The Bangladesh apparel industry — generally, optimistic despite the new administration's pledge to bring manufacturing jobs back to the United States.
However, some Bangladeshi experts privately say that the United States would not be able to sustain labor-intensive textile/garment manufacturing because skilled workers are not abundantly available and even if they were, their wages would be extremely high, making it unprofitable for U.S. manufacturers to produce textile and clothing in the country.
Trump's election campaign rhetoric on terminating U.S. trade agreements to protect American trade interests is seen by a section of Pakistan's textile and the garment industry as a move toward protectionism.
According to Pakistan's Statistics Bureau, Pakistan's textile and garment exports, after reaching a high of $13.46 billion in past years, have been steadily declining, falling to $12.47 billion in fiscal year 2016.
In addition to threatening to rip up U.S. trade agreements, Trump said he would impose punitive tariffs on goods from various countries in order to create more jobs in the United States, but some Pakistani textile and apparel suppliers have been saying that by entering into long-term supply arrangements they had "nothing to fear for the time being."
China, the world's largest textile and apparel supplier, is also evaluating the effects of the U.S. election result on its textile and apparel exports. China has, in any case, been shifting its production to other low-cost countries such as Vietnam, Laos, Bangladesh and even Africa, including Ethiopia and Kenya.
The Chinese textile and apparel industry had been growing at double-digit rates. "Now we have a 6.5 percent growth in our exports. The biggest challenge facing us is the weak demand in Europe and flat demand in the USA. The market is like a cake … only, it is not getting bigger, as we face competition from Bangladesh, Vietnam and others."

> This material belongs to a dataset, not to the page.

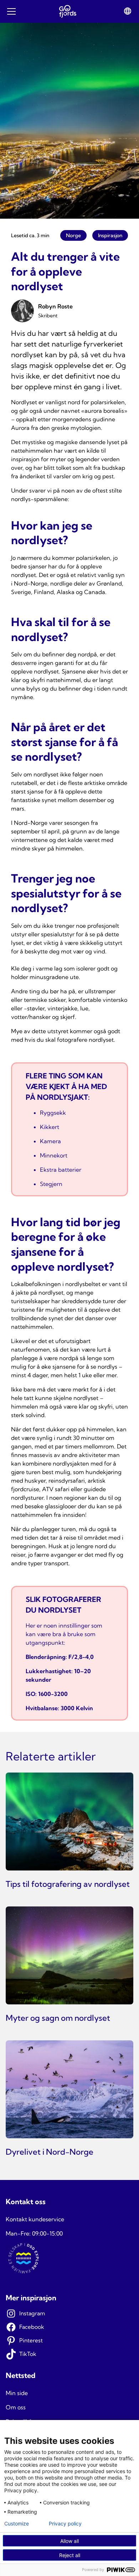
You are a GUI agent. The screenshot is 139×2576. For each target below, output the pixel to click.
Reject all (69, 2555)
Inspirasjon (110, 235)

African textile and apparel suppliers, including foreign suppliers such as those from India, China and Turkey that produce in African countries such as Ethiopia and Kenya enjoy the privileges of duty-free exports to the United States under the latter's African Growth and Opportunity Act (AGOA), which has allowed countries such as Kenya and others to increase textile production and generate jobs. AGOA covers 38 sub-Saharan countries.Trump's campaign rhetoric against imports has raised concerns among Africans that AGOA could be reviewed and made more stringent.